[START Dataset extract]

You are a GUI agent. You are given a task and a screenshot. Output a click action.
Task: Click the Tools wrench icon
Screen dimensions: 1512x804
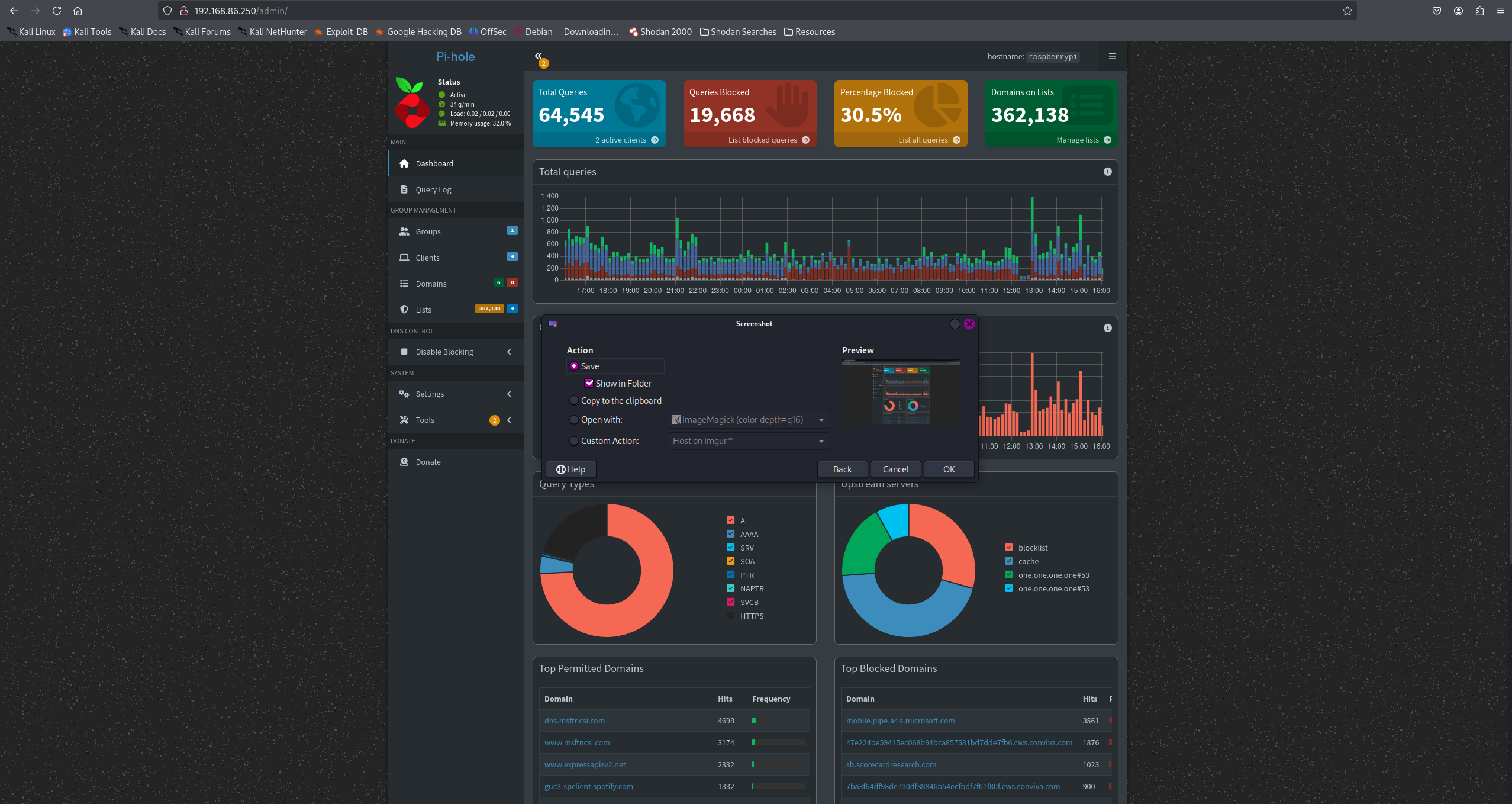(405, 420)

[END Dataset extract]
[START Dataset extract]

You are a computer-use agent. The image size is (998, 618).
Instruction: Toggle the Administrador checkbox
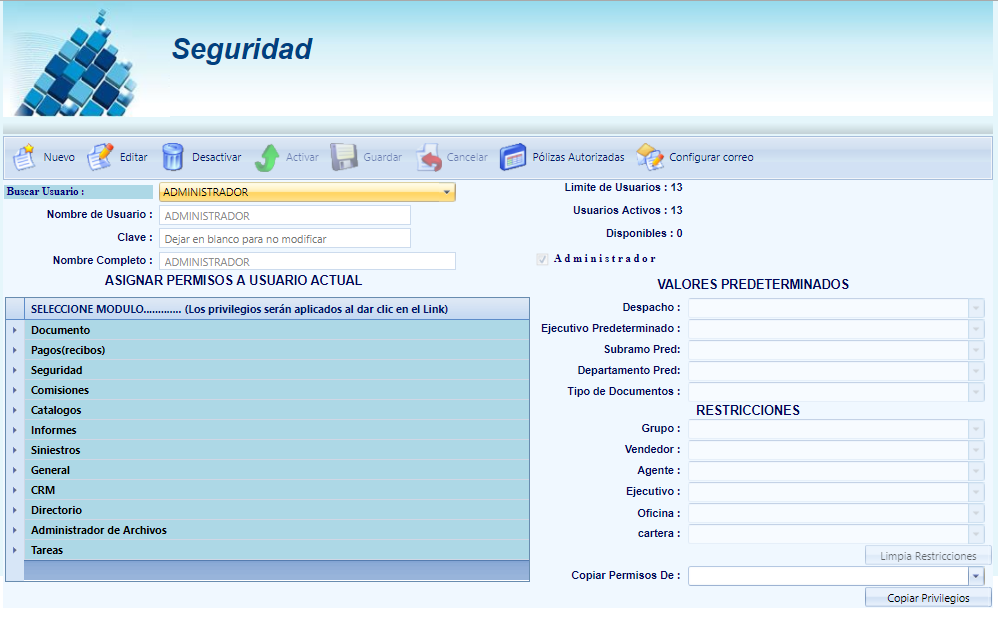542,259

[END Dataset extract]

Exercise brief >>
Copy out each line of the entries above that contains the word "agent".

Answer to this task >>
You are a GUI agent. You are given a task and a screenshot. Output a click action.
You are a computer-use agent. The image size is (998, 618).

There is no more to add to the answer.